El oficial miró a Ellie, pero no le dijo nada. La compuerta quedó abierta cuando despegaron, y Grant se inclinó hacia fuera para ver si podía echar un último vistazo a los velocirraptores, pero el helicóptero ya se hallaba por encima de las palmeras, desplazándose hacia el norte sobre la isla.
Grant se inclinó hacia Muldoon y gritó:
—¿Qué ha pasado con los demás?
—Ya se han ido Harding y algunos trabajadores —grito Muldoon—. Hammond tuvo un accidente: le encontraron en la colina que hay cerca de su cabaña. Debió de caerse.
—¿Se encuentra bien? —preguntó Grant.
—No. Los compis le alcanzaron.
—¿Y qué hay de Malcolm?
Muldoon hizo un gesto de negación con la cabeza.
Grant estaba demasiado cansado como para sentir mucho por cualquier cosa. Se volvió y miró hacia atrás por la compuerta: estaba oscureciendo y, bajo la luz del ocaso, apenas pudo ver al pequeño rex, con las mandíbulas cubiertas de sangre, agachado sobre un hadrosaurio en la orilla de la laguna, con la vista alzada hacia el helicóptero y rugiendo cuando la máquina pasó cerca.
En alguna parte, detrás de ellos, oyeron explosiones y después, delante, vieron otro helicóptero que giraba, entre la niebla, sobre el centro de visitantes y, un instante después, el edificio estalló en una bola de fuego color anaranjado brillante. Lex empezó a llorar y Ellie le pasó el brazo alrededor tratando de que no mirara.
Grant tenía la vista clavada en el suelo, y tuvo una última visión fugaz de los hipsilofodontes, saltando con el donaire de gacelas, instantes antes de que otra explosión fulgurara con brillo cegador debajo de ellos. El helicóptero de Grant ganó altura y después se desplazó hacia el este, saliendo hacia el océano.

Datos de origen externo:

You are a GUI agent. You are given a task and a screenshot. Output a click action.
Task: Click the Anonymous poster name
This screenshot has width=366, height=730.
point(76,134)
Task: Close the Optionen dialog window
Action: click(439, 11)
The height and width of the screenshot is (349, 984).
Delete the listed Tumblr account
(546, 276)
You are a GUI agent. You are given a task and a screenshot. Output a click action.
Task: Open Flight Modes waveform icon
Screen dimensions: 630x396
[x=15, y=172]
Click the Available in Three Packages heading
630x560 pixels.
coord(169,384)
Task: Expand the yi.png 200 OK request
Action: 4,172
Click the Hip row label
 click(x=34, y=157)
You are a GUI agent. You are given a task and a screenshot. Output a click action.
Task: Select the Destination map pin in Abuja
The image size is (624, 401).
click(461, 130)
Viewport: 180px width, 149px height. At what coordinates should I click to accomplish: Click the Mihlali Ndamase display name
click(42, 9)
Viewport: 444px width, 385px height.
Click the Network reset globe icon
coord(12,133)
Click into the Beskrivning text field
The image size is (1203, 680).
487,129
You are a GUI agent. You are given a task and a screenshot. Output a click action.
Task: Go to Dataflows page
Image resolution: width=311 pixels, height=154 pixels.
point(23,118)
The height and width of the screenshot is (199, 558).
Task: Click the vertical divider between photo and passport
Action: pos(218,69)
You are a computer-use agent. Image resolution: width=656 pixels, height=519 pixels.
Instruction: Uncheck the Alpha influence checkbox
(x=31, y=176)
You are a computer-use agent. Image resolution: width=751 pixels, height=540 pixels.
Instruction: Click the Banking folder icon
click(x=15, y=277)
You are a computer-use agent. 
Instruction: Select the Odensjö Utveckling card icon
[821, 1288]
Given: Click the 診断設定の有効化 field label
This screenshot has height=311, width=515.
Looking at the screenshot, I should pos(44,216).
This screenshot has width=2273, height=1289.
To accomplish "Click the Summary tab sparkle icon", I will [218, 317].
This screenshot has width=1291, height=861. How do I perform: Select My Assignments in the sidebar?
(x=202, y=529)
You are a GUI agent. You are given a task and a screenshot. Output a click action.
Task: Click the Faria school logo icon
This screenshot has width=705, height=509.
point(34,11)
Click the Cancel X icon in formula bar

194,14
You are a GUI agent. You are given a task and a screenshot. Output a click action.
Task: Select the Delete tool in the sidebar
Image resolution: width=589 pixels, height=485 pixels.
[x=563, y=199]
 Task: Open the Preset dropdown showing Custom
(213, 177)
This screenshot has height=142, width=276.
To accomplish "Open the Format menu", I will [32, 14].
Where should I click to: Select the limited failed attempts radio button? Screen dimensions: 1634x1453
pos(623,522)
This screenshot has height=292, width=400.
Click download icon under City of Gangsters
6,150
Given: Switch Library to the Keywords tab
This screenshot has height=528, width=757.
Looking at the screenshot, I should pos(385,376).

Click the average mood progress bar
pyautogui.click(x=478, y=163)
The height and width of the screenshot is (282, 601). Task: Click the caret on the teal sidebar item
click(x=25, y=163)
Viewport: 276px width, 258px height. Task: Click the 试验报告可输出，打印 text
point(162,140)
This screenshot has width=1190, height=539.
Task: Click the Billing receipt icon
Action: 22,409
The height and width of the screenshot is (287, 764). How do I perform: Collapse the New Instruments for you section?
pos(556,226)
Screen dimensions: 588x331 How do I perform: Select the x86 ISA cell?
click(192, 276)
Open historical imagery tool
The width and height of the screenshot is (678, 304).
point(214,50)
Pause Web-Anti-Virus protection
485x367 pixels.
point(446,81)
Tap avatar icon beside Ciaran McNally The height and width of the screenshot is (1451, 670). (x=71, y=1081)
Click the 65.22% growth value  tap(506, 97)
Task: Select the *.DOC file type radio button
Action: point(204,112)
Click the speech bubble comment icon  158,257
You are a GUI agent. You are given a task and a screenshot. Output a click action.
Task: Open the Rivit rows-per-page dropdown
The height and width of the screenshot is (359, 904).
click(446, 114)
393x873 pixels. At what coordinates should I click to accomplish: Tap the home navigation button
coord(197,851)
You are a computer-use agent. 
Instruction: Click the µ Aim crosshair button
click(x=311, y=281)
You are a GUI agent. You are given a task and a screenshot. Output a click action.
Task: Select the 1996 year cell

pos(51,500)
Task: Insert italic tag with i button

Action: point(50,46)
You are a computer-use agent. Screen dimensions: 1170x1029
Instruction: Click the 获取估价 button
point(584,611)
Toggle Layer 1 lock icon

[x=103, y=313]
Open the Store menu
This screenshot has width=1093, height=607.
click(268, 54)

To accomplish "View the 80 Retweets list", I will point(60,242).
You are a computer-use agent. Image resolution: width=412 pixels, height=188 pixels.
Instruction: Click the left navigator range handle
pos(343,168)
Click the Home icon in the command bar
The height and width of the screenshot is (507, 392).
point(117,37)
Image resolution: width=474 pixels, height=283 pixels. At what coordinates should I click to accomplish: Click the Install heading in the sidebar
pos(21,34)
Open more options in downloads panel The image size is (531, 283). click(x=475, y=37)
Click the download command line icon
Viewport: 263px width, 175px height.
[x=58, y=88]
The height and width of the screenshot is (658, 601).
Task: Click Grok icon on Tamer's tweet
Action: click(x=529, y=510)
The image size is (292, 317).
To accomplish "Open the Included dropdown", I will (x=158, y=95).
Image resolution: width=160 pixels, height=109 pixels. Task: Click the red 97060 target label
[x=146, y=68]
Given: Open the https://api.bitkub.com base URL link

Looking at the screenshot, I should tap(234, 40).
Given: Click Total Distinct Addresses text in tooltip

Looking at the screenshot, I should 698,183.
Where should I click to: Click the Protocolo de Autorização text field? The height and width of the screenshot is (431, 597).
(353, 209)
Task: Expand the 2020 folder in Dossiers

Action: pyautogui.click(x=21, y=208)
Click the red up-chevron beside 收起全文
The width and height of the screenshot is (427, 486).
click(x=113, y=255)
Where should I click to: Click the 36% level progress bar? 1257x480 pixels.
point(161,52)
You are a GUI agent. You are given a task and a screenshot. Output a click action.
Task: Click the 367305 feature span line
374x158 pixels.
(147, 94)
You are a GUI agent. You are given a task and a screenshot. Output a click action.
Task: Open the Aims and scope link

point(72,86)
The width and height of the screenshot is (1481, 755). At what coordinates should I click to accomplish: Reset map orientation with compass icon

Grant se reclinó en su asiento. Pensó en los dinosaurios erguidos en la playa y se preguntó adónde habrían emigrado si hubieran podido; se dio cuenta de que nunca lo sabría, y se sintió triste y aliviado al mismo tiempo.
El oficial se acercó de nuevo, inclinándose cerca de su cara:
—¿Está usted a cargo?
—No.
—Por favor, señor, ¿quién está a cargo?
—Nadie.
El helicóptero cobró velocidad mientras enfilaba hacia tierra firme. Hacía frío ahora y los soldados cerraron la puerta. Mientras lo hacían, Grant miró hacia atrás sólo una vez, y vio la isla recortada contra un cielo y un mar de un púrpura intenso, envuelta en una espesa niebla que velaba las explosiones rojo blanco que se producían en rápida sucesión, hasta que pareció que toda la isla destellaba: un punto brillante cada vez más pequeño en la noche cada vez más oscura.